======== Extracted data

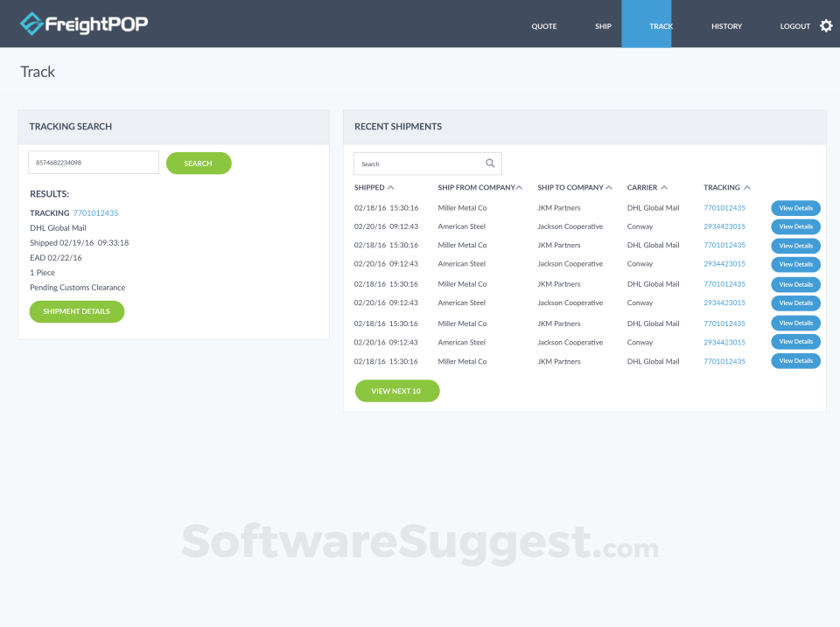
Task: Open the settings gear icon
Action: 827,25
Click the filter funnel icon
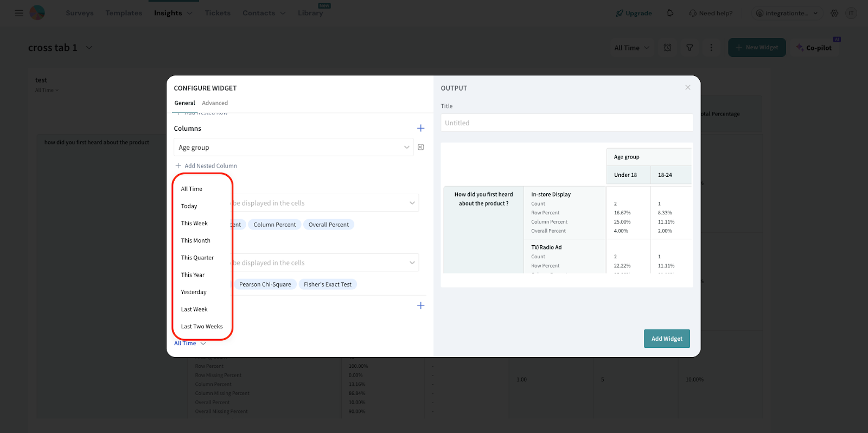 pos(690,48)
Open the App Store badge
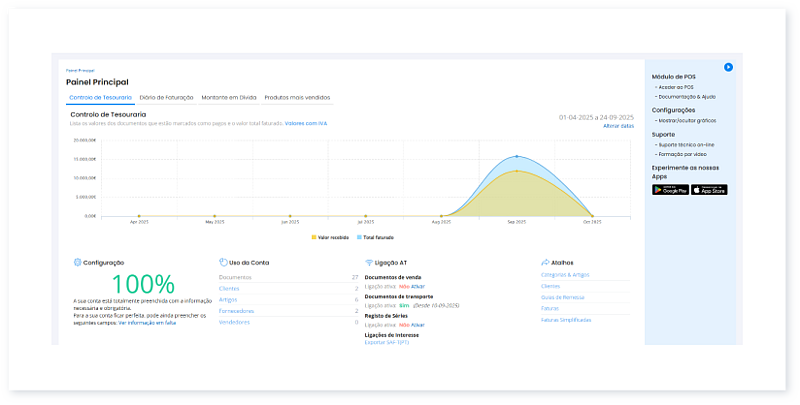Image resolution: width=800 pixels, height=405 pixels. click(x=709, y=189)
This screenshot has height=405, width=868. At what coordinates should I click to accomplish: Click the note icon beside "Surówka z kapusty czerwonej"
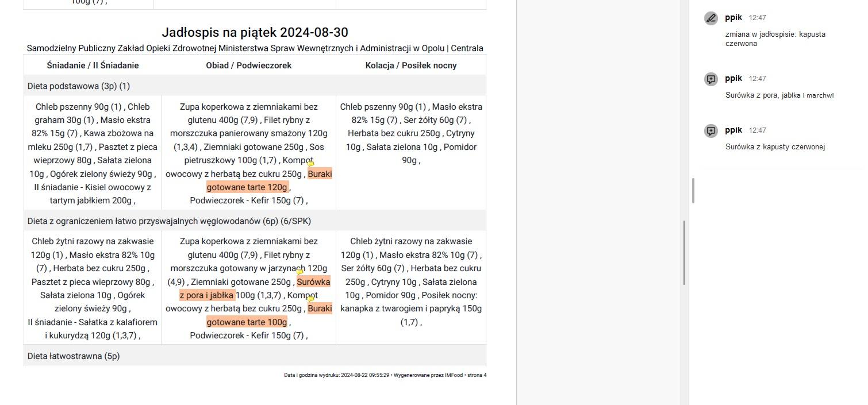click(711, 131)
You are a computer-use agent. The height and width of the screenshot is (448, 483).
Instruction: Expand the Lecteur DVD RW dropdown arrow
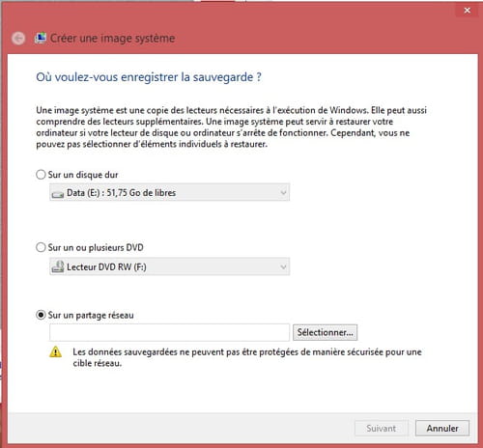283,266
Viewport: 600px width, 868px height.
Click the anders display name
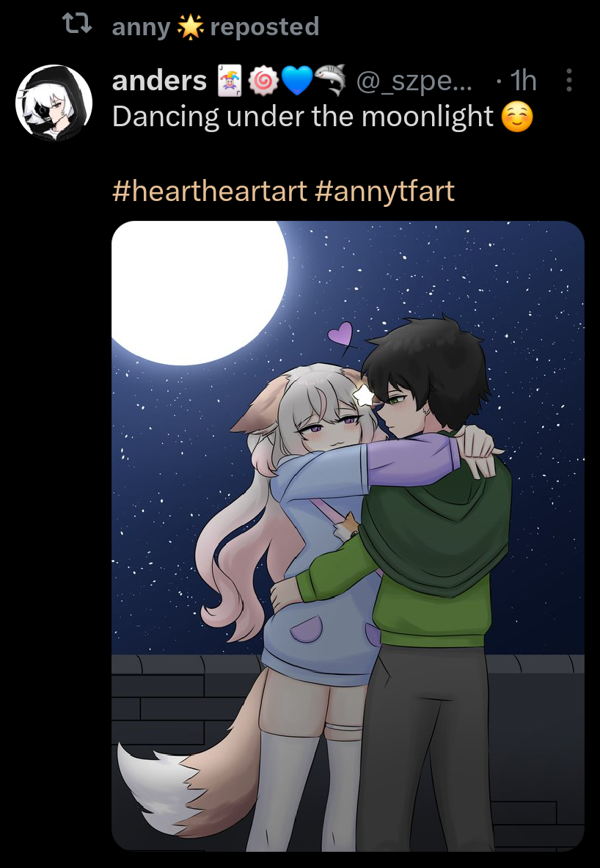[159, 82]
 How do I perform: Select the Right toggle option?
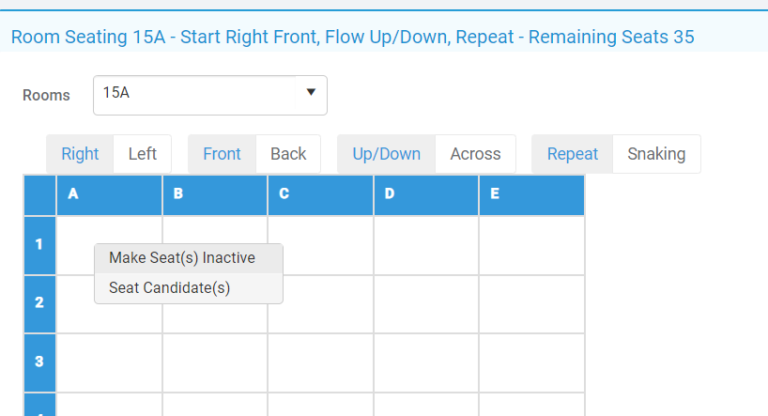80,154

================
======== Extracted data

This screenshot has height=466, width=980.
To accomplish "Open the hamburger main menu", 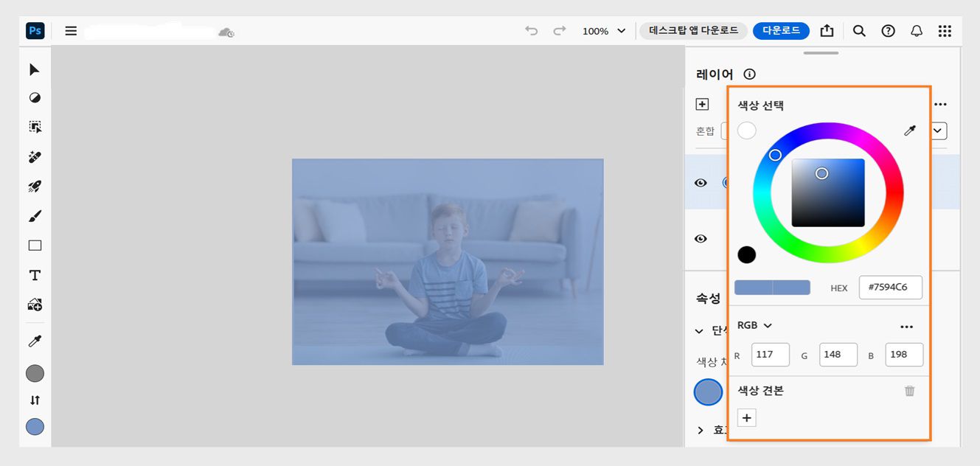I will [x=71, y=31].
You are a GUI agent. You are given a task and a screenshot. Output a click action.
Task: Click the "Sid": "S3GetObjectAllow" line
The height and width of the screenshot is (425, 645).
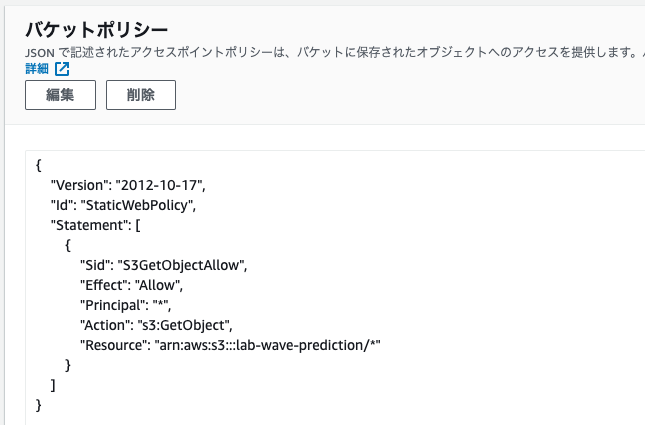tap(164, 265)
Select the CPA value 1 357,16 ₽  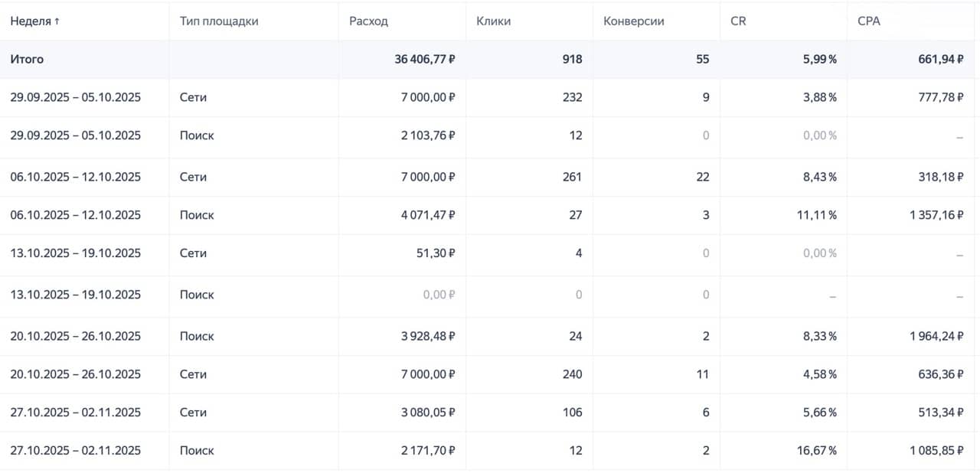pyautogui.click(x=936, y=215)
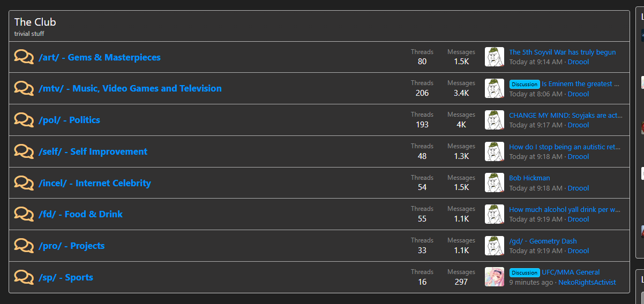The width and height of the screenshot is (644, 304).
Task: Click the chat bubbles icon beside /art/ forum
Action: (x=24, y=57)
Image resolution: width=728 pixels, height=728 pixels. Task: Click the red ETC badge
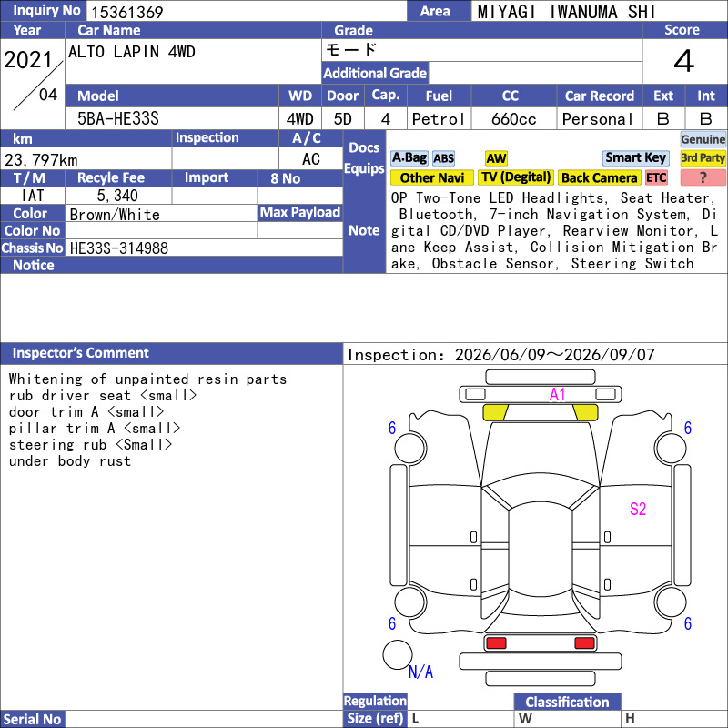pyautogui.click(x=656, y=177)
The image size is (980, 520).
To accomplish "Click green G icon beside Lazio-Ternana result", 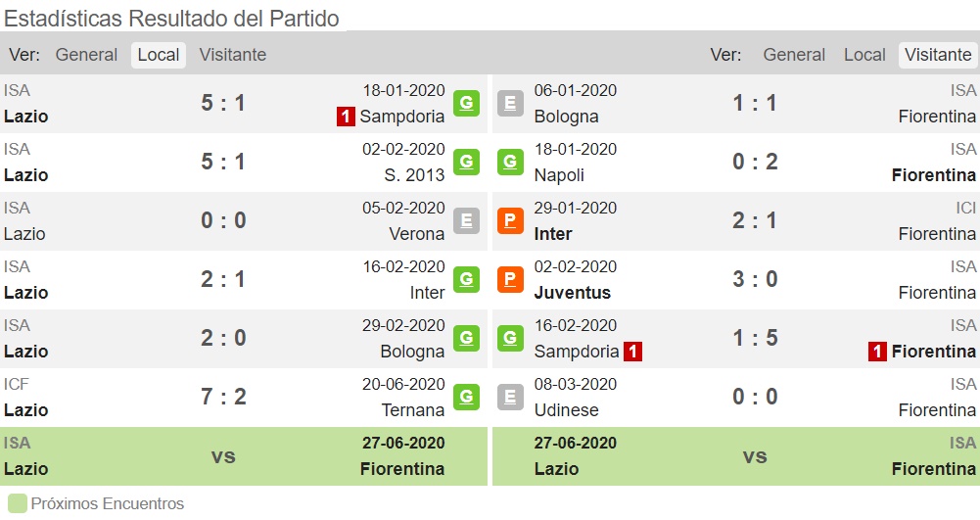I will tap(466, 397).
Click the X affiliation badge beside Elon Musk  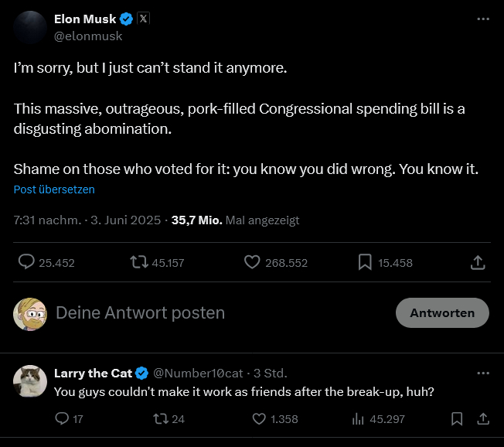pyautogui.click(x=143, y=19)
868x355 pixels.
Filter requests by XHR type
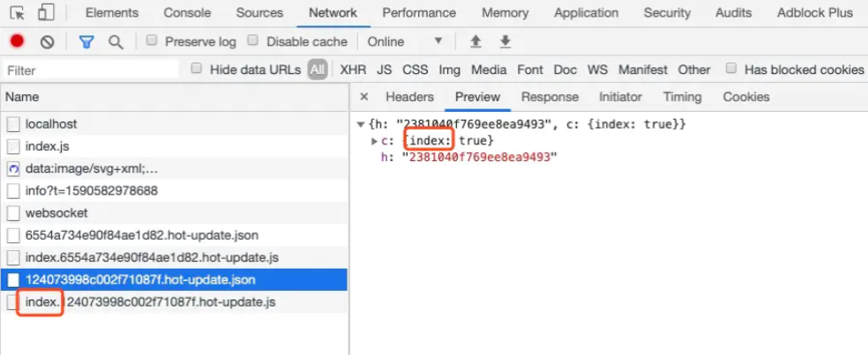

================

The word "agent" appears in some lines of the data; state how many such lines there are, and nothing further.

2